Several companies based in Germany are suspected of selling compounds to Russia that could be used to make chemical and biological weapons like mustard gas or Novichok. The firms reportedly didn’t have the required permits for the transactions, so German custom officials are now digging into the case. Fifty officials were on site at the end of August to inspect ‘alleged violations of the Foreign Trade Act.’
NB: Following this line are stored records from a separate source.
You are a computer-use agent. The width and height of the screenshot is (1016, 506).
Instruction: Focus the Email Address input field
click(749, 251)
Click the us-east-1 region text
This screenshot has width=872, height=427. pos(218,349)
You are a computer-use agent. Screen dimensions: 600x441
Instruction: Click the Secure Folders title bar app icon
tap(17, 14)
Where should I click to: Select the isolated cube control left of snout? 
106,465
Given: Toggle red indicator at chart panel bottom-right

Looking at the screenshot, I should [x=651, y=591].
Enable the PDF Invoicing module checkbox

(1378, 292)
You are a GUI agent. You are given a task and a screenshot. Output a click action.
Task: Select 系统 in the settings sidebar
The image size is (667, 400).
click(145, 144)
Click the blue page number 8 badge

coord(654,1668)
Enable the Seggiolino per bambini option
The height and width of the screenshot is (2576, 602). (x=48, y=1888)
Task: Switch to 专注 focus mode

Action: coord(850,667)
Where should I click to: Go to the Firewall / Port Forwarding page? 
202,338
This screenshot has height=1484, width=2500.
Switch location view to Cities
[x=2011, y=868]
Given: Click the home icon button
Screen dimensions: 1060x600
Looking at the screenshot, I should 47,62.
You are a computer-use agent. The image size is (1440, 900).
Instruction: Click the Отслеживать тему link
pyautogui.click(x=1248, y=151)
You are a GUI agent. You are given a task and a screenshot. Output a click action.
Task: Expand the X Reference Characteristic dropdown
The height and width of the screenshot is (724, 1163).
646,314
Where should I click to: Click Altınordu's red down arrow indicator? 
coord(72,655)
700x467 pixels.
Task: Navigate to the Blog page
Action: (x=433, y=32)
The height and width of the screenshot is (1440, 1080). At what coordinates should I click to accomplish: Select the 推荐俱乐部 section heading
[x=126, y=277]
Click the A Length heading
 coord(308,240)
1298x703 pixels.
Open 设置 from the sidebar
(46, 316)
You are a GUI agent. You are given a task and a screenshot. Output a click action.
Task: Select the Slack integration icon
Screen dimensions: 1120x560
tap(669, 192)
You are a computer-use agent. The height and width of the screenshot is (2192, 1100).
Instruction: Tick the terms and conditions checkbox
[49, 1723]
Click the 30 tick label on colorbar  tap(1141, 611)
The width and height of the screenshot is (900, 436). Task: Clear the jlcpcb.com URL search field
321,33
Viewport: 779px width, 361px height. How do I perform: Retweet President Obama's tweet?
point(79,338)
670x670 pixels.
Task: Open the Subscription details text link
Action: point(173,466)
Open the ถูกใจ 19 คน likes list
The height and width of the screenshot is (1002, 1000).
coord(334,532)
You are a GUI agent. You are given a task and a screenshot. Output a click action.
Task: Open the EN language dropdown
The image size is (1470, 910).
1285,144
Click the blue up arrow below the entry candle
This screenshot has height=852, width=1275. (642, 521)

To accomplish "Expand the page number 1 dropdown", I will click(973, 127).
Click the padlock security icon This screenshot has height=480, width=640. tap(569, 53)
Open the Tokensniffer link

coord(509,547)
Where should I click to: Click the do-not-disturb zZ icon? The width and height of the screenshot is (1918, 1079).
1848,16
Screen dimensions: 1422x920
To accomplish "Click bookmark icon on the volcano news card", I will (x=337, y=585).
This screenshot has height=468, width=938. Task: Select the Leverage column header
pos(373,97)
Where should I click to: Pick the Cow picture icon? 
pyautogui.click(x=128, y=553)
Benedikt Strunz from the German broadcaster Norddeutscher Rundfunk (NDR), who is one of the journalists that broke the story, says that the companies have been the focus of the authorities for a long time. ‘Customs investigators have evidence that responsible persons at the company Riol Chemie presumably exported hazardous chemicals and laboratory supplies to Russia over a period of years,’ he says. According to the investigations, Riol Chemie alone has made more than 30 shipments in the last three and a half years, but Strunz points out that at least two other chemical companies and one export firm could be implicated too.
Riol Chemie was contacted for comment but didn’t reply.
Strunz notes that the substances involved are known as ‘dual use chemicals’ because they have both civilian and military applications. ‘Most of the exports went to the Russian company Chimmed,’ he says. ‘We were also able to show that Chimmed has cooperated with the Russian intelligence service FSB [Federal Security Service] and with military laboratories in the past.’ The research additionally revealed strong management links between Riol Chemie and Chimmed.
‘The traded chemicals included diethylamine, a potential precursor for the production of chemical weapons, as well as aflatoxin, a potential biological threat agent,’ explains biochemist Mirko Himmel at the University of Hamburg in Germany. ‘Additionally, chemical compounds were on the trading lists which could be used in analytical laboratories involved in food safety.’
Himmel says that although the types and quantities of traded items are at levels that could be explained by a legitimate use, he wonders why the firms have been trying to circumvent the legal processes. ‘Apparently, they traded these chemicals without having the appropriate export licenses, which would be in violation with EU and German export control legislation. In my view, a careful and unbiased investigation is needed to further clarify this.’ Himmel emphasises that violations of the Chemical Weapons Convention cannot be tolerated under any circumstances.
Strunz confirms that the amounts of compounds sold to the Russian company were very small, sometimes only a few milligrams. ‘These quantities would be too small for industrial production of chemical weapons. However, experts tell us that the substances could be used as samples to check the quality of their own production.’ Although he cannot disclose the complete list of suspected illegally exported substances yet, Strunz mentions that other trades may have involved chemicals like microcystin, a powerful liver toxin, and saxitoxin, a neurotoxic compound. Strunz carried out the research with colleagues from several German media outlets and the Organized Crime and Corruption Reporting Project.